To mark the occasion, developer Ben Feist has created a site that using actual recordings and visuals from the entire mission, lets you live Apollo 17 in real time, second by second as it played out in 1972, and it’s a real treat.
At Apollo17.org, you get to experience all the minutiae of space travel, including equipment meter reads, the details of onboard experiments, you even hear what crewmembers Eugene “Gene” Cernan, Ronald Evans and Jack Schmitt had for breakfast. The stream is strangely gripping – it’s easy to get roped into all the fluid dynamics in microgravity experiment action.

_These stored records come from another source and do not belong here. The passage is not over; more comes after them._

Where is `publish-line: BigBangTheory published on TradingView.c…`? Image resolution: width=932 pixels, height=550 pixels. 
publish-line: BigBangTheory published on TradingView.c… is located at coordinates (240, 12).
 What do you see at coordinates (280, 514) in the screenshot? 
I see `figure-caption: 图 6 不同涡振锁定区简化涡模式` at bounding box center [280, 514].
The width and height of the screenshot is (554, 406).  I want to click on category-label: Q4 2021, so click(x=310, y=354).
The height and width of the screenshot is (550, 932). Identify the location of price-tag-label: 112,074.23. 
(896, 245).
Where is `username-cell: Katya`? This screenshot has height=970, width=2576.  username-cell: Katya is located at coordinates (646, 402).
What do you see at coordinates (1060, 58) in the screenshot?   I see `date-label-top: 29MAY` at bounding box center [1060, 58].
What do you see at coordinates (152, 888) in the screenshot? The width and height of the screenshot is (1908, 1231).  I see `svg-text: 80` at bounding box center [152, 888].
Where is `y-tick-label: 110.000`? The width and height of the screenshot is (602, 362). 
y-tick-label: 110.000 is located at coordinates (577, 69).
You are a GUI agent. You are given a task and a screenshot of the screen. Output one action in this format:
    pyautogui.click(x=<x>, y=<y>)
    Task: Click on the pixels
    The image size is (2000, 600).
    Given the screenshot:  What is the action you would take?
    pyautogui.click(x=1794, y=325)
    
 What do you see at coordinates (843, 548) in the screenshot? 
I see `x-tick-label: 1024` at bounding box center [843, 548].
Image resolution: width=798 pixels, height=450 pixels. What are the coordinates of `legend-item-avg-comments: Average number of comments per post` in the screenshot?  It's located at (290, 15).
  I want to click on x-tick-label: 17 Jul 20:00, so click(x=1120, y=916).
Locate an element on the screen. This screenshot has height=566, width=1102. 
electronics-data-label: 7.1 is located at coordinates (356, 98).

You get to know the crew too – Commander Cernan seems serious, and colours inside the lines (well, it figures), while Schmitt’s sense of humour keeps things light. It’s also a reminder that, while they’re achieving crazy feats of exploration, astronauts are only human.
On day three of the mission, something was amiss. As planned, Houston played the crew’s wakeup music (the University of Kansas J-Hawk Fight Song, as you ask – Evans’s alma mater) in an attempt to rouse them at 56 hours and 35 minutes. No response.
A minute later, Houston wishes Apollo 17 a good morning, and again a few minutes later. No response.
Cue the wakeup music again, 10 minutes later. No response.
57 hours, 5 minutes, 2 seconds: “Good morning, Apollo 17. It’s time to rise and shine. Over.”
Another play of the music half an hour later, and, well, this happened:
Their punishment for such a disappearing act? One day annual leave docked. Ouch.
Cernan, Evans and Schmitt, currently* orbiting the Moon, will be landing tomorrow at just before 8pm GMT.